> [Description of the task]
Return the run of lines below that opens with the line containing "Task: Click hiralthakkar7747 username" and closes with the line containing "This screenshot has width=1280, height=720.", keeping each one exact.

> [Data for analysis]
_ _ _ _ _
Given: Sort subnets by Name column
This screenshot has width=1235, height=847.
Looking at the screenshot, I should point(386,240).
_ _ _ _ _
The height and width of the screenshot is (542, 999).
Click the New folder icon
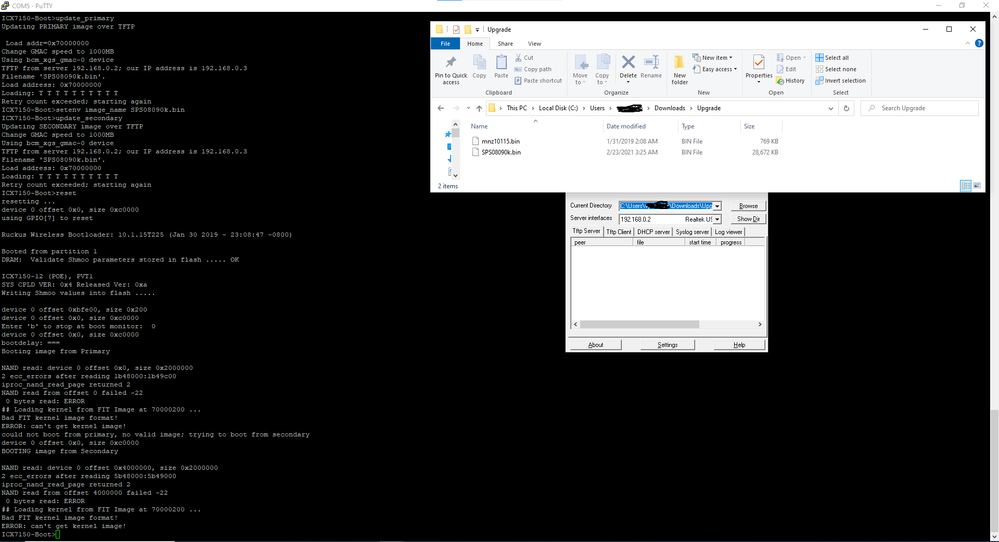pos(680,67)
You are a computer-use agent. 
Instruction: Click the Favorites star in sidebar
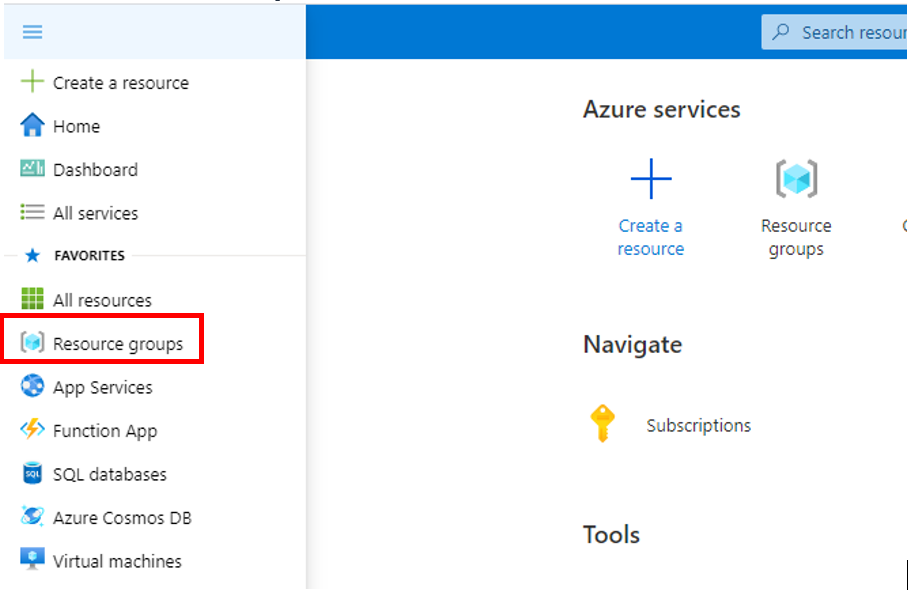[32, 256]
_ _ _ _ _
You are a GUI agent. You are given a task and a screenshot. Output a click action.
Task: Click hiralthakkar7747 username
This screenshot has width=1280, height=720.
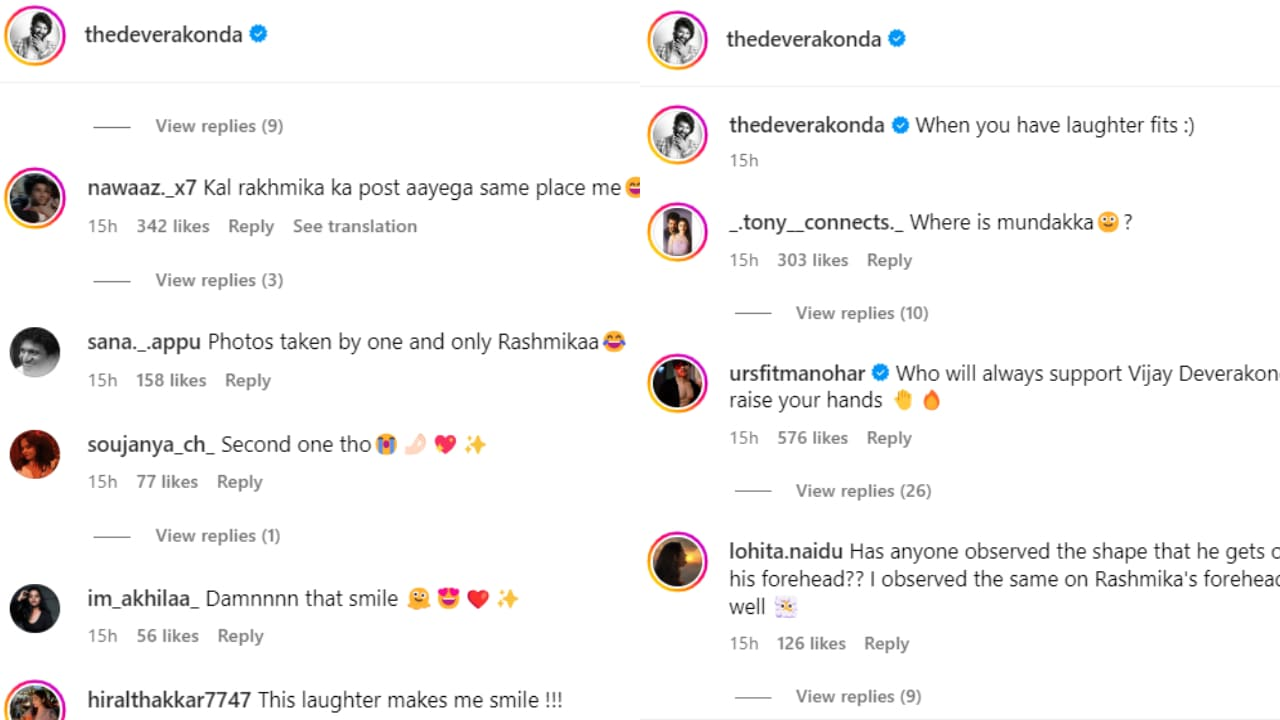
_ _ _ _ _
> [Response to this exercise]
Task: Click hiralthakkar7747 username
This screenshot has width=1280, height=720.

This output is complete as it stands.